An open-source XDP-based BFD dataplane has been integrated with stock FRR's bfdd daemon, with session lifecycle managed through bfdd's existing bfddp dataplane socket while packets ride the XDP fast path. No FRR patches are required, and show bfd peers counters reads directly out of BPF maps.
Under identical SCHED_FIFO stress, unmodified bfdd logged 107 session flaps while the XDP-backed session recorded zero, with a mean per-packet processing cost around 701ns covering parsing, TTL/GTSM checks, demultiplexing, map updates, and rewrite/XDP_TX for echo packets. A --dp-hold mode keeps wire sessions alive across bfdd restarts by orphaning and re-adopting sessions by address pair, validated across repeated restarts with zero peer-visible events.

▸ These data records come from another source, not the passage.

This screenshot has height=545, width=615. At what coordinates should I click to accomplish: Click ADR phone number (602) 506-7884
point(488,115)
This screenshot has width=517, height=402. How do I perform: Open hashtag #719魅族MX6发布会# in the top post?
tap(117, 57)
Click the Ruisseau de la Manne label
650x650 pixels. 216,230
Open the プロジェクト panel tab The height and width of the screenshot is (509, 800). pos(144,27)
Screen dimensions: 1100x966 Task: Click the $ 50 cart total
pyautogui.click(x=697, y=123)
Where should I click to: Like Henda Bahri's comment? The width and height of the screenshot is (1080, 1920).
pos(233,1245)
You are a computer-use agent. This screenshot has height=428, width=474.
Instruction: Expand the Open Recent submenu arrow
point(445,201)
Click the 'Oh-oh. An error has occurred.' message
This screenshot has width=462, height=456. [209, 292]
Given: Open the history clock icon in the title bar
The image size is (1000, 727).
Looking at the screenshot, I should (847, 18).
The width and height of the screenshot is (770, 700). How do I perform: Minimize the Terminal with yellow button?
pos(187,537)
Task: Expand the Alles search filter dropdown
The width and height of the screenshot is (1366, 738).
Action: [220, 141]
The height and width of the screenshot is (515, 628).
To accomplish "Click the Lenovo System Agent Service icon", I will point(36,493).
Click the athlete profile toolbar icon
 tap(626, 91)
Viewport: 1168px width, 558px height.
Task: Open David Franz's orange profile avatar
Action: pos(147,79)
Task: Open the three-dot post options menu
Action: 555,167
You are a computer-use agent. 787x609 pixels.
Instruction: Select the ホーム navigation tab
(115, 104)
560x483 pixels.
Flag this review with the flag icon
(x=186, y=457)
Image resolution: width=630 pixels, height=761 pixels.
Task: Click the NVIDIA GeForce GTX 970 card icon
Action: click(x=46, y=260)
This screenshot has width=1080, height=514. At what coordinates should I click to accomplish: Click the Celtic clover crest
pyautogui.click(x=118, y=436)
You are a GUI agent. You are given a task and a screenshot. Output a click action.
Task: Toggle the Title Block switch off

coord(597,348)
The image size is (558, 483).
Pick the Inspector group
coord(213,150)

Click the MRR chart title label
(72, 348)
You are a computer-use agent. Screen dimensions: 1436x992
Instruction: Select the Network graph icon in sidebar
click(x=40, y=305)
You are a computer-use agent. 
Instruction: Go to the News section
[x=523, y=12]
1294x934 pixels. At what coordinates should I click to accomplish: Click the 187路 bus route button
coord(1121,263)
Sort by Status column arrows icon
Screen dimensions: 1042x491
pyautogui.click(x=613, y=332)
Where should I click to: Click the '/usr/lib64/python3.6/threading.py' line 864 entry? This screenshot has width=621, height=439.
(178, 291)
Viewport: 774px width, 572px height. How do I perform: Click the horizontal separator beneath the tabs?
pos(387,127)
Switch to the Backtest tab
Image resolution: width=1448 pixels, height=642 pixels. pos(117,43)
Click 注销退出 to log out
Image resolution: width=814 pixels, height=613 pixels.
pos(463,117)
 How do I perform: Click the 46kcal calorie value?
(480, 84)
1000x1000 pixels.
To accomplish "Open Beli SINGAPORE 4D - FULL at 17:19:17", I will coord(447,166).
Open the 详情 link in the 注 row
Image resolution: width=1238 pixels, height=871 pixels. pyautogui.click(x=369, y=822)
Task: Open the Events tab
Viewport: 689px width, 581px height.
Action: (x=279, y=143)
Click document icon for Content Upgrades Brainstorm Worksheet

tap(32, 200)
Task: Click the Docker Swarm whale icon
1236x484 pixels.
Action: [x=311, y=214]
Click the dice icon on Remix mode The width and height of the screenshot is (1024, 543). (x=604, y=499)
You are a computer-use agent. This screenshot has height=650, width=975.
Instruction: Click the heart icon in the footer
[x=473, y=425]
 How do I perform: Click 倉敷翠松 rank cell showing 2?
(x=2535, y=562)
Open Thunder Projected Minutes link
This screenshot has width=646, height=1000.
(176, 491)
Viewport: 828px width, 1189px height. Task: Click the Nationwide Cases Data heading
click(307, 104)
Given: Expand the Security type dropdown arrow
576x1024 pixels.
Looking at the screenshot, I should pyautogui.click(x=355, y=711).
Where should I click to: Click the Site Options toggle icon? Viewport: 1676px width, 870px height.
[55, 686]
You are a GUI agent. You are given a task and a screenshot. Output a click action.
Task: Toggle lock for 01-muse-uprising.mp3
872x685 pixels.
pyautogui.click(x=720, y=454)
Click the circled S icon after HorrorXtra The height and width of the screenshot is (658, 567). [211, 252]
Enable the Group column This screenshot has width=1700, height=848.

The integration work surfaced a real FRR bug: bfdd's dataplane socket passed an oversized connect() addrlen exceeding sockaddr_un's limit, causing EINVAL failures that were reported upstream and merged as a fix. Several XDP-side issues were also found and fixed, including a validation gap that let rejected packets leak to userspace via XDP_PASS instead of DROP, a bypass for IP-options packets, an echo-path length/checksum bug, and a cross-CPU timestamp wraparound bug that was independently reintroduced in a second code path.
The project remains limited to single sessions, IPv4, and VM-only benchmarks, with multi-session support, IPv6, and bare-metal testing planned next. For engineers building high-performance dataplanes, the writeup is a useful case study in the operational costs of merging kernel-bypass techniques with existing control-plane daemons.